» What you will do
Retype the rows from the start through the line containing "(1059, 258)", including that line. Leave the pictures out of your answer.

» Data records
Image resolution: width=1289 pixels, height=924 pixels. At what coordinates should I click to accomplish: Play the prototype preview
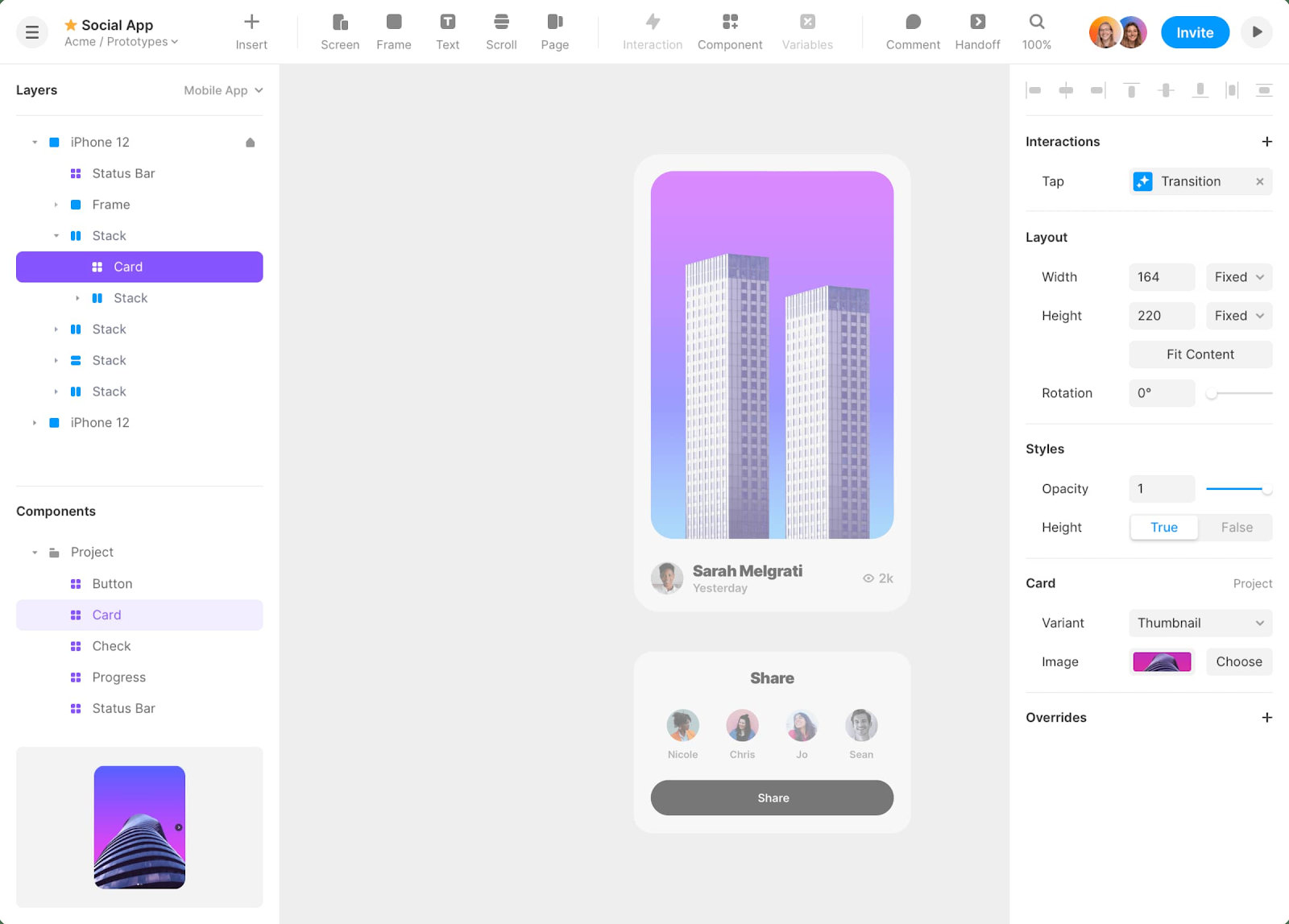point(1257,32)
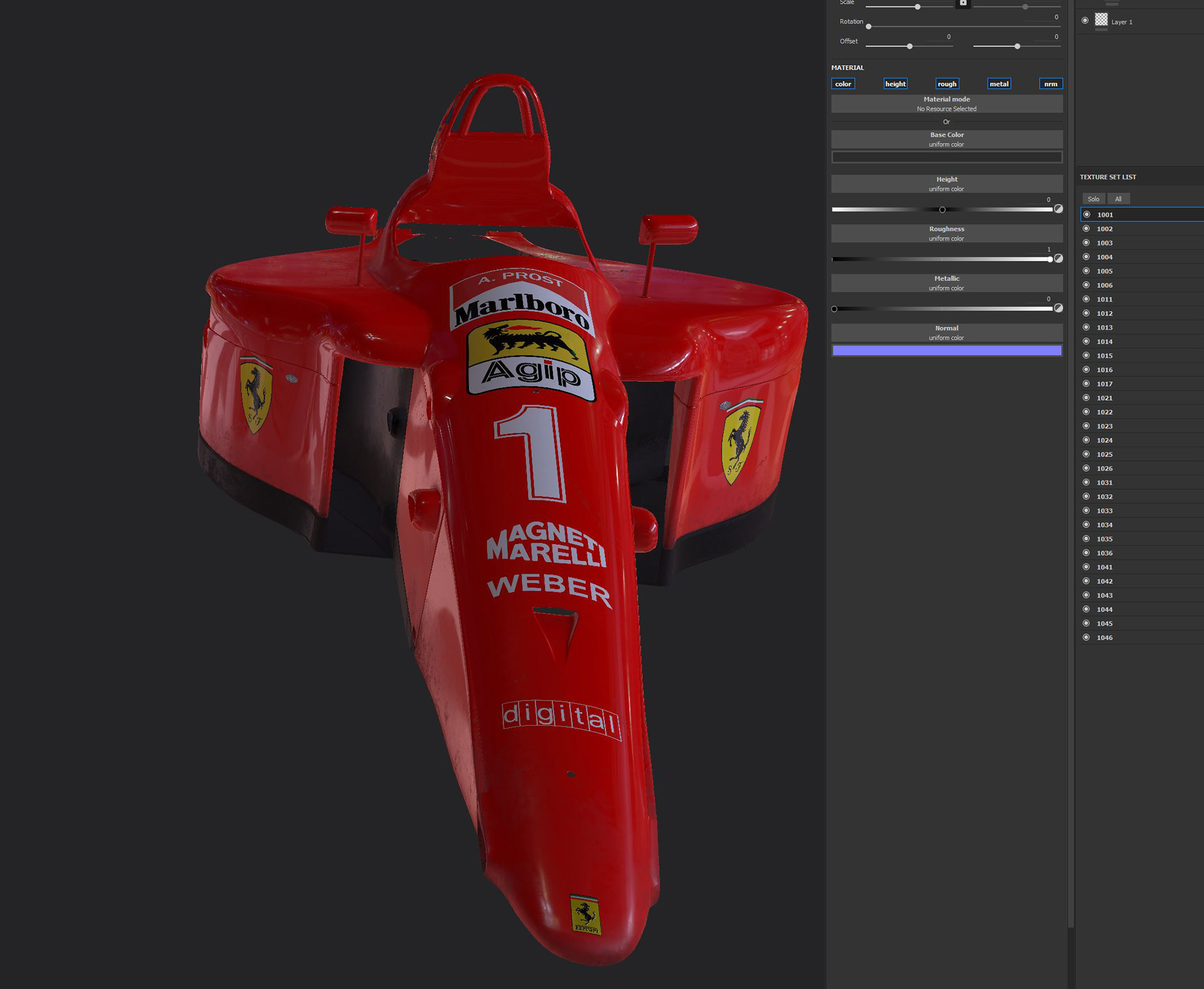Click Roughness slider's round end icon
Viewport: 1204px width, 989px height.
(1059, 258)
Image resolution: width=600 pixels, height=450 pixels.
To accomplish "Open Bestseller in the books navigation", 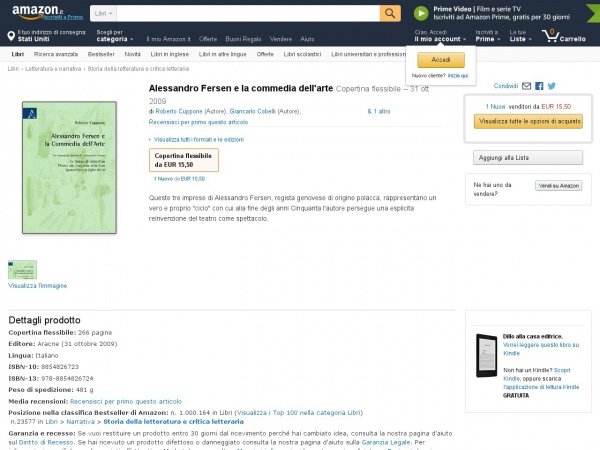I will tap(101, 54).
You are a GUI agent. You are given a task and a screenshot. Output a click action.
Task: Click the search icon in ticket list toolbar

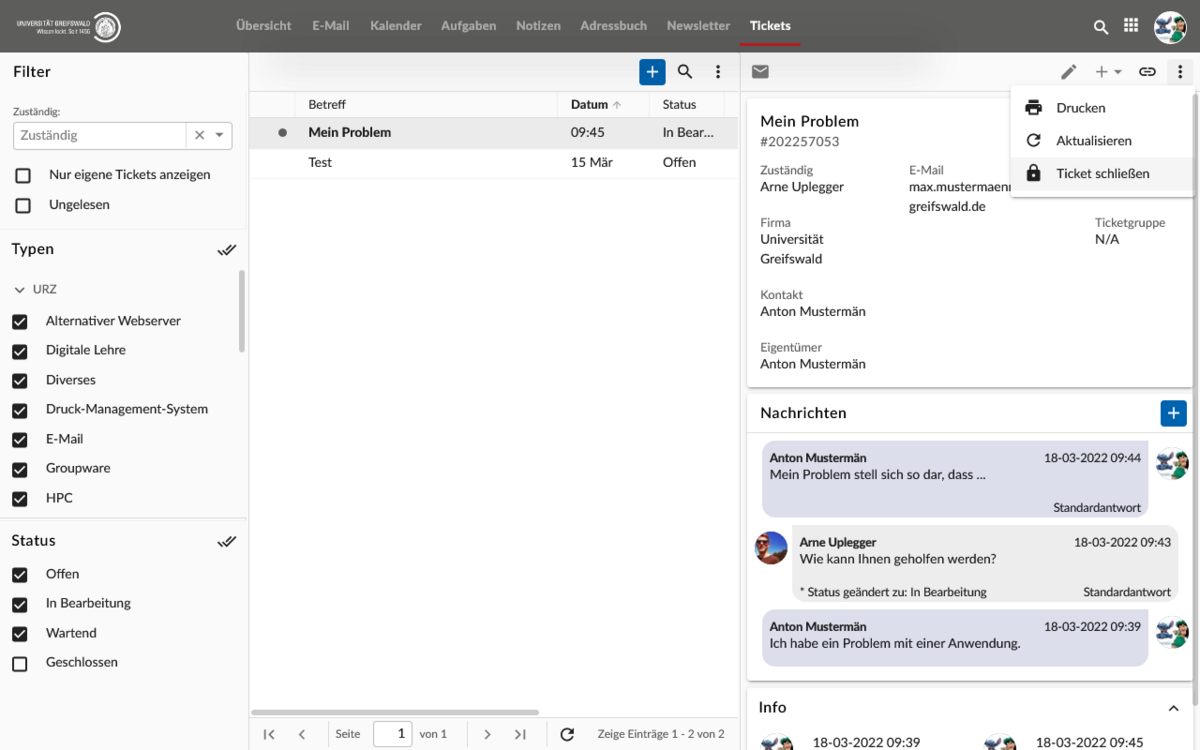pos(685,72)
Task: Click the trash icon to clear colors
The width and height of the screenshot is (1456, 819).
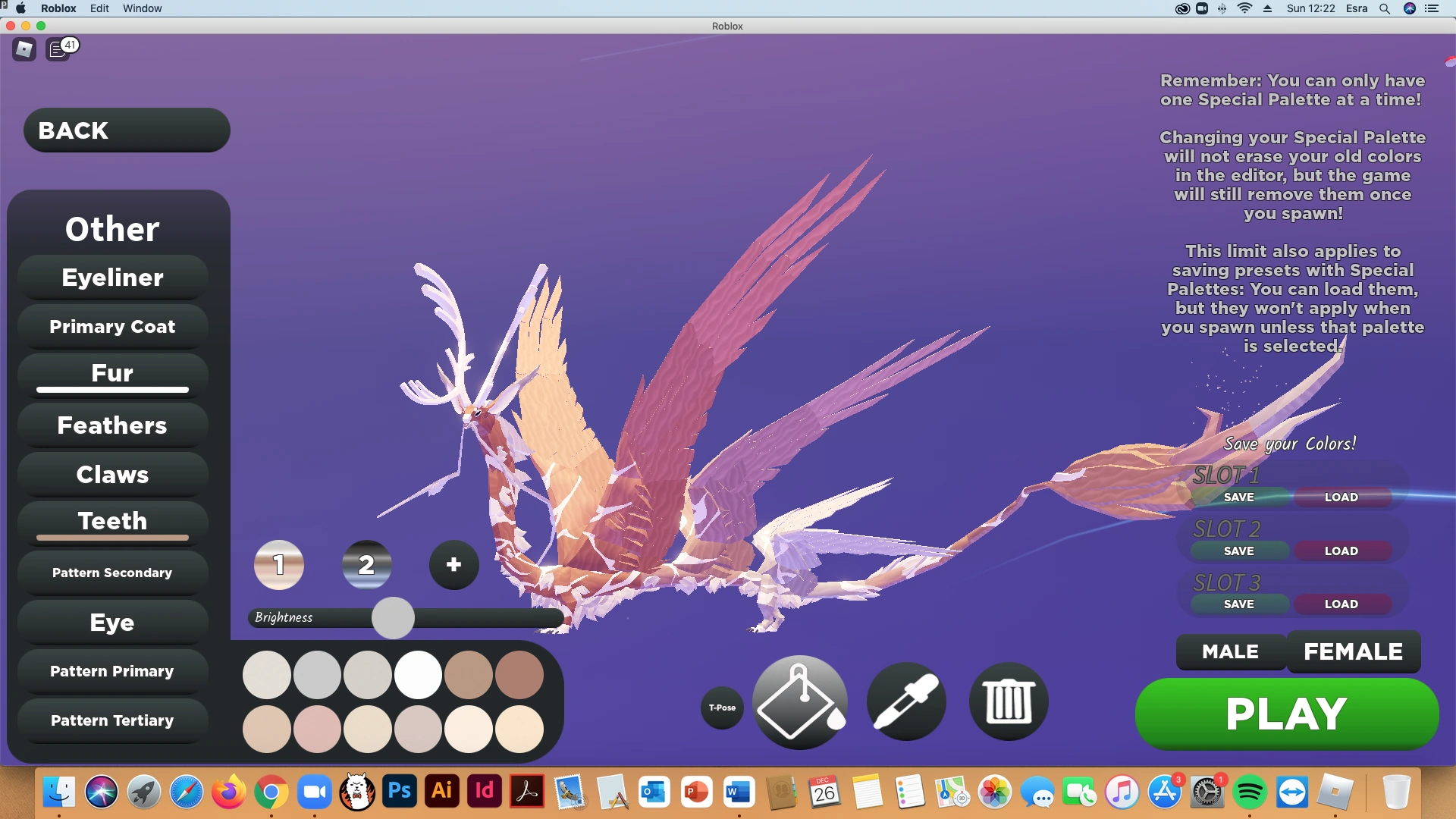Action: click(1007, 701)
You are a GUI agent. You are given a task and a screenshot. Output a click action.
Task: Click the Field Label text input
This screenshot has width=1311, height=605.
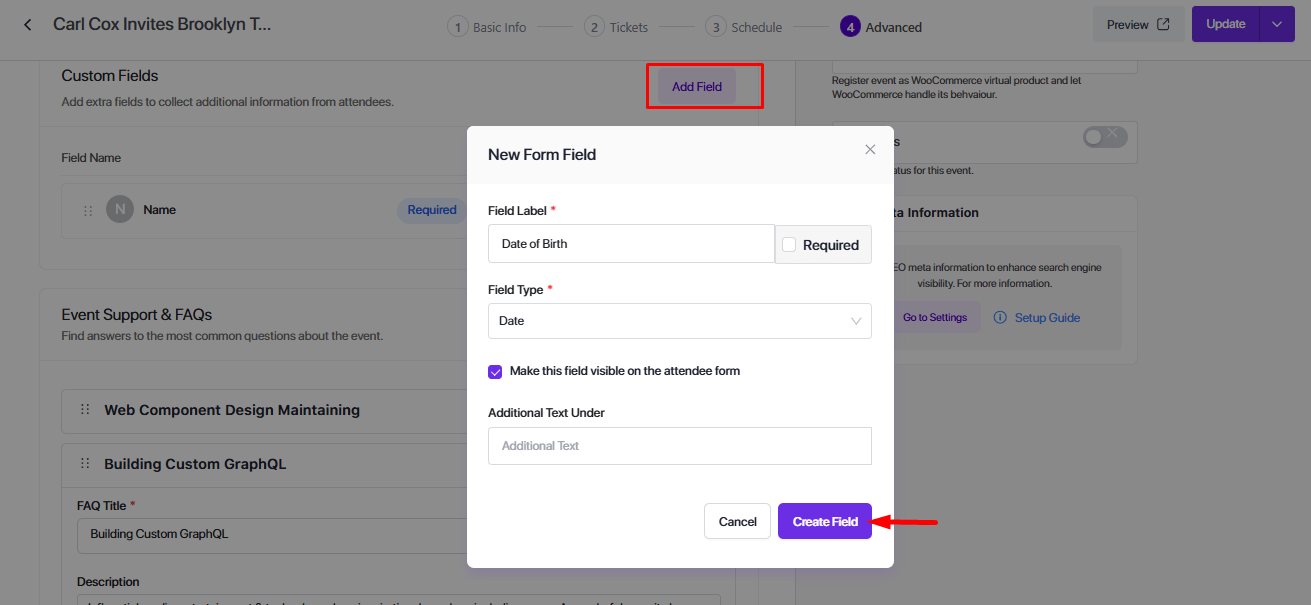tap(631, 244)
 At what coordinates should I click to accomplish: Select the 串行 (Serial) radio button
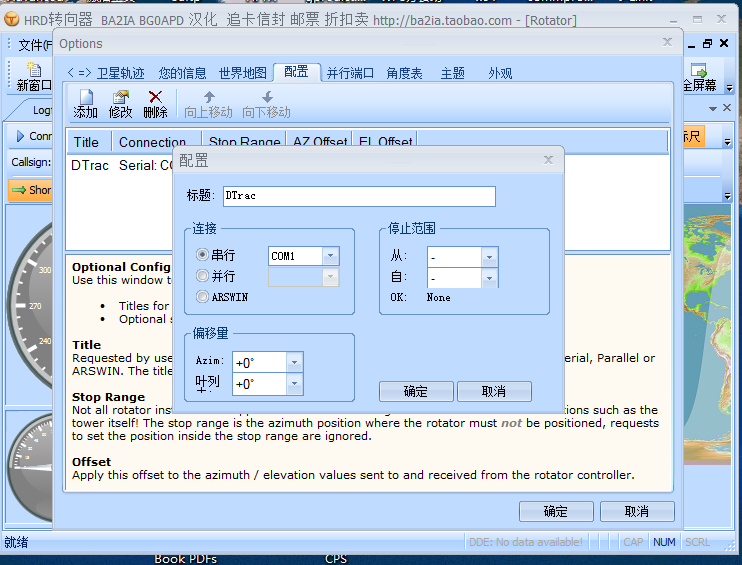click(203, 256)
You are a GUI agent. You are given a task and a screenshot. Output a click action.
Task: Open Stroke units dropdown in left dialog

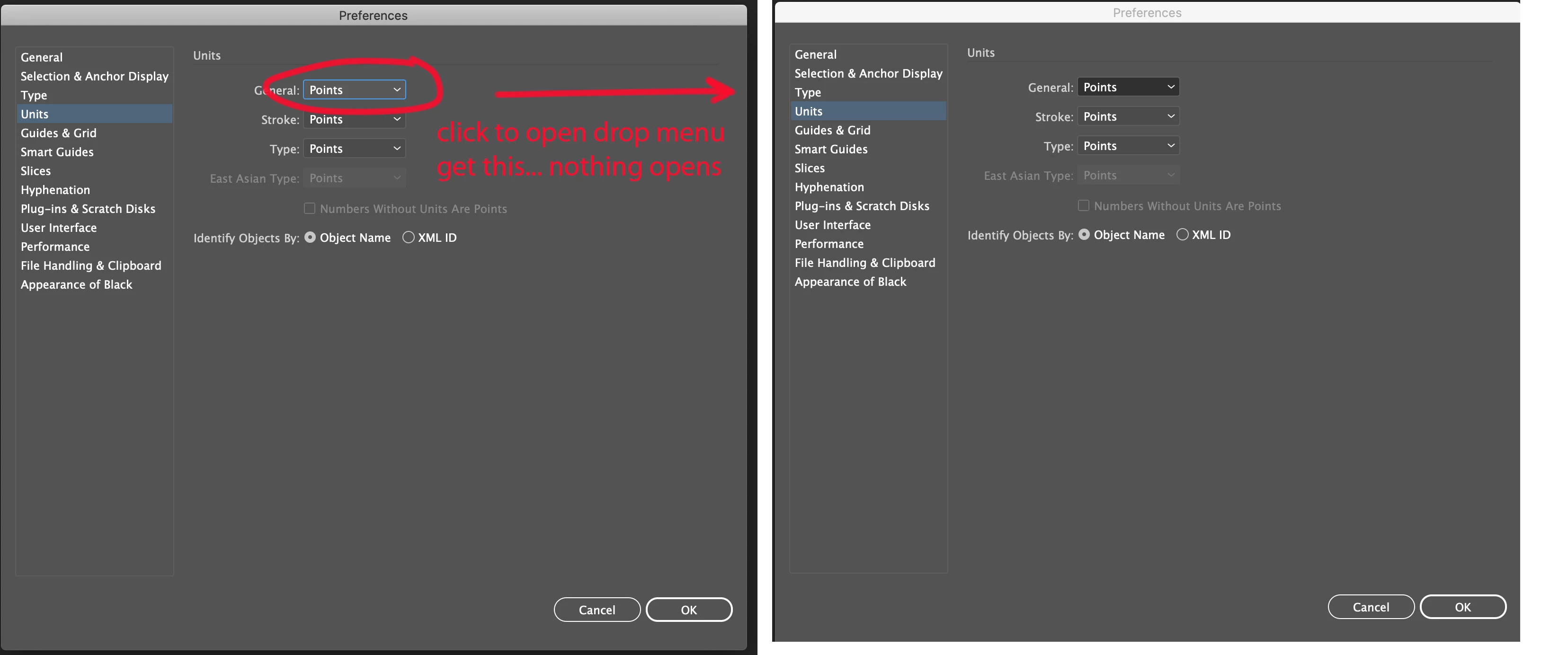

» Answer to the problem
Image resolution: width=1289 pixels, height=924 pixels. At what coordinates should I click to accomplish: Play the prototype preview
point(1257,32)
Click Roughness slider's round end icon
Viewport: 1204px width, 989px height.
(1059, 258)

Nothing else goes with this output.